State data show a steady stream of cash-strapped families missing out on a resource that might have helped with rent or car payments.

  • 327 16- and 17-year-olds were kicked out of the program during the 2022 fiscal year, according to MDHHS.
  • 141 entire families lost their benefit because younger children were attending irregularly.
  • 2,585 families applied for the benefit but were denied because of their attendance records.
  • 37 pregnant teens lost out on the benefit because of low attendance.

Those figures are slightly higher than the comparable numbers reported in 2013, when nonpartisan analysts looked at proposals to turn the policy into law.

The state doesn’t define how many missed days constitute truancy, so decisions about cutting benefits are left to the discretion of attendance agents and caseworkers. 

People who are kicked out of the program or denied benefits can reapply if the student makes it to class every school day during a 21-day period. The state doesn’t know how many actually reapply.

Some officials stress the need for accountability

Most efforts to reduce absenteeism focus on eliminating barriers to attendance and drawing attention to the costs of absenteeism. Some education leaders believe that the strategies should include punitive measures for families whose students miss too much school.

In Detroit, Superintendent Nikolai Vitti said he’s not sure withholding public assistance is the solution.

“That can certainly exacerbate the family’s difficult situation and the child’s future,” Vitti told Chalkbeat in an email.

However, he does believe stronger accountability and intervention are needed, something he expressed to school board members during an April 24 meeting. 

“At the PreK-8 grade level, students can miss an unlimited amount of school and still move to the next grade level,” Vitti told Chalkbeat. “As a District, we need to address this. It’s not sending the right message to our teachers and principals; our families; the community; and most importantly, to our students. As a Superintendent and School Board team we need to consider what are the right consequences, after documented intervention and outreach, for missing a lot of school.”

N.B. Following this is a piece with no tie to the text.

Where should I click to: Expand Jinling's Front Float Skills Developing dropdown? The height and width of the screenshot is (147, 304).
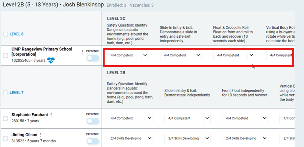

Mark Larson, an attendance agent in Kent County, which contains Grand Rapids, said the threat of penalties is a valuable deterrent.

“When you’re counseling a family and trying to work toward family stability, I think it’s a useful tool, especially if it’s not used as a club but as a nudge,” he said.

But for the families who actually lose this benefit — and with it a substantial part of their already small incomes — the result may be destabilizing, said Christine Bell, executive director of Urban Neighborhood Initiatives, a nonprofit that works with families in southwest Detroit.

“Chronic absenteeism is a symptom of poverty, so it makes zero sense that it would take away that you would take away something that is so necessary to be able to even function,” she said.

In Detroit, Griggs is worried about the potential loss of benefits, but she’s even more worried about the possibility of jail time if her daughter isn’t in school. And there’s an even bigger concern: that the lost time in school may put her daughter behind academically. 

“I want her to have a future,” Griggs said.